07 mai 2016 ~ 0 Commentaire

American Visa – Juan Recacoechea Saenz

Ce livre rocambolesque est en fait un livre prétexte pour dresser un portrait de la Bolivie des années quatre-vingt-dix en déambulant dans les rues de La Paz à la découverte de tous les aspects de la société bolivienne, notamment ses bas-fonds peuplés des marginaux qu’on rencontre habituellement dans ce genre d’endroit : putes, malfrats, trafiquants de toute sorte, mendiants, ivrognes, … , tout un peuple de miséreux qui cherchent quelques pesos pour survivre dans un pays où la révolution a ruiné ceux que la dictature n’avait pas dépouillés.

En 1993, Mario, un professeur un peu trafiquant, arrive à la capitale pour demander un visa touristique au consulat des Etats-Unis. Il a tout préparé, des comptes bancaires trafiqués, des titres de propriété falsifiés,…, tout ce qui est nécessaire pour ne pas être refoulé mais au moment de se présenter devant le fonctionnaire de service il se dégonfle, persuadé que ses faux documents seront démasqués. Il commence alors une longue errance en ville à la recherche d’une autre solution pour sortir de ce pays où il ne peut plus vivre. Il finit par trouver une agence de voyage qui fournit des visas moyennant finance qu’il n’a, évidemment, pas et qu’il pense trouver en volant des acheteurs d’or. Mais son opération vire rapidement à la déroute et se transforme en une montée au calvaire où il trouvera, peut-être, un nouvel espoir pour oublier l’impossible rêve américain.

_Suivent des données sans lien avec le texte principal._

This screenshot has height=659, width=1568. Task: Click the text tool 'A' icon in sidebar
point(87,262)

Cette exploration des rues de la capitale bolivienne devient vite un peu longuette, même si l’auteur excelle dans l’art du portrait et dresse une impressionnante galerie de personnages tous plus hauts en couleur les uns que les autres. On sent trop que ce livre est un alibi, un prétexte, l’auteur recourt à trop à d’artifices pour mettre en scène toutes les misères qu’il veut montrer dans cette histoire filandreuse, un peu bancale, assaisonnée à la cocaïne : fortune et fléau du pays, et arrosée au pisco qui permet d’oublier la misère.

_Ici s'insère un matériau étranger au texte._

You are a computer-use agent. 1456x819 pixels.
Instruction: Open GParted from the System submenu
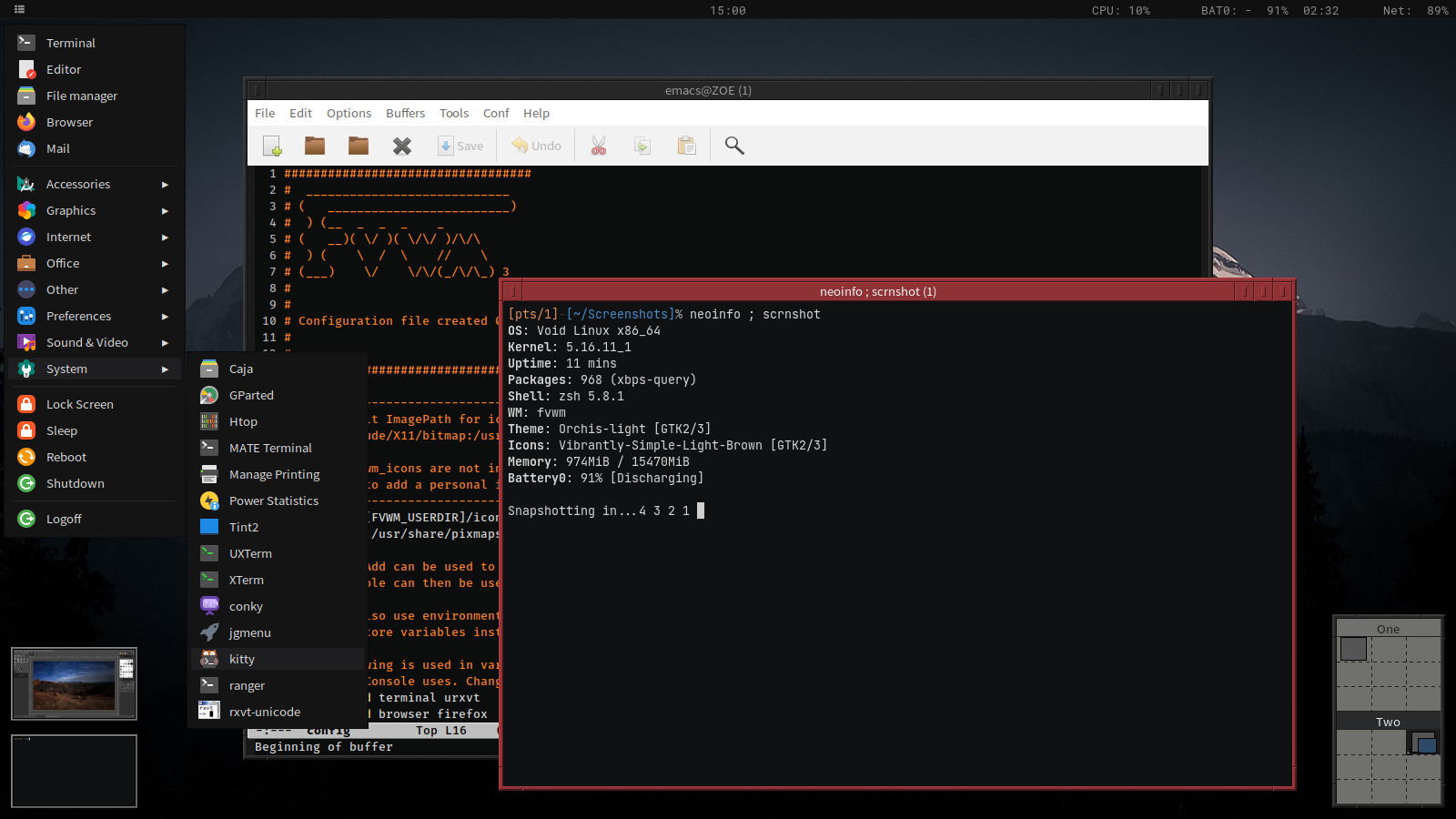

« En Bolivie, L’honneur ne veut plus rien dire. Tout ce qui compte, c’est l’argent. Peu importe que tu le gagnes en fourguant de la cocaïne ou en vendant ton corps. L’important c’est de devenir bourgeois. » Un portrait sans concession de la Bolivie, à travers l’image de sa capitale, un inventaire de toutes les misères qui accablent cette nation qui a même perdu son accès à la mer. Le drame d’un pays exploité par les conquistadors dès le XVI° siècle, qui n’a jamais trouvé sa réelle identité, ni un peuple cohérent, dans la cohabitation entre indigènes et colonisateurs, et qui erre toujours (au moins au moment où ce livre a été écrit) entre révolution et dictature à la recherche d’un hypothétique équilibre.